| name | implementation-economy |
| description | Use before and after normal/high-risk implementation when a complexity budget is needed: declare new classes/helpers/wrappers/indirection/estimated lines, justify each new abstraction, and delete or inline abstractions that are not worth their weight. Do not use for low-risk one-file changes with no new abstraction, public API change, or behavior expansion. |
| metadata | {"short-description":"Implementation complexity budget"} |
Purpose
Use this skill to keep implementation scope small enough to review, test, and maintain.
It answers one question:
Is each new abstraction or layer worth the future cost it adds?
When to use
Use this skill when one or more applies:
dev-workflow selects the normal/high-risk default implementation lane.
- The implementation adds classes, modules, helpers, wrappers, adapters, or new indirection.
- The implementation could solve the problem either by reusing existing code or by adding a new abstraction.
- A review asks for less code, less layering, fewer helpers, or simpler implementation.

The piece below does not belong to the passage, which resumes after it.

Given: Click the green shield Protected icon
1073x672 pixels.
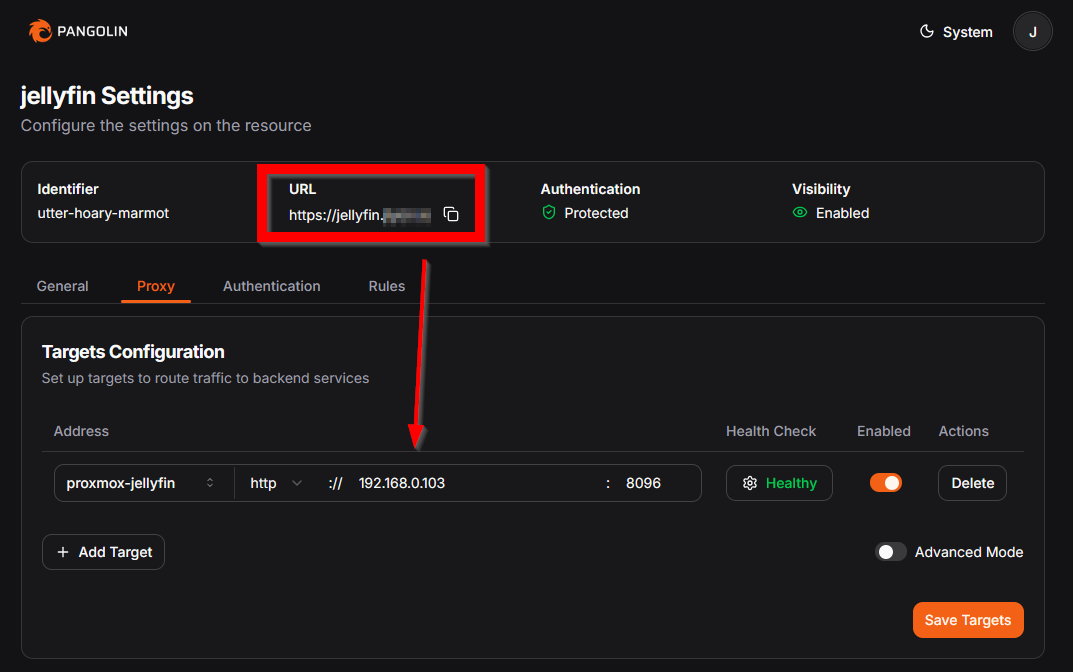Looking at the screenshot, I should [548, 213].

Do not use it for low-risk edits that touch one file, add no abstraction, keep public APIs unchanged, and do not expand behavior.
How to use
-
Before editing, write a Complexity Budget:
- changed files target
- new classes/modules target
- new helpers/wrappers/adapters target
- new indirection layers target
- rough production/test line budget
- When working under an ExecPlan with quantitative targets, reconcile this
change-level budget with the plan's contribution decomposition (the net
line budgets across phases must sum to the plan target, or the plan
forecast must be updated).
-
Prefer reuse, deletion, inlining, or local changes before adding a new abstraction.
-
For each new abstraction, write a one-line worth-its-weight justification:
- what complexity it removes
- what duplication or boundary risk it prevents
- why the existing code cannot carry the behavior cleanly
-
After implementation, produce a Post-Implementation Economy Audit:
| New abstraction | Justification | Decision | Evidence |
|---|
<name> | <why it is worth its weight> | keep/delete/inline/merge | <tests, call sites, or diff evidence> |
-
If the implementation exceeds the budget, first delete, inline, or merge unjustified abstractions. If the budget must grow, record the reason and the smallest acceptable increase.
-
Hand off to design-balance when module/class responsibility layout is unclear, and to function-boundary-governor when function/helper/API shape is the main decision.
Output expectation
Return:
- Complexity Budget (5 lines).
- Post-Implementation Economy Audit table.
- Any budget overruns and what was deleted, inlined, merged, or intentionally kept.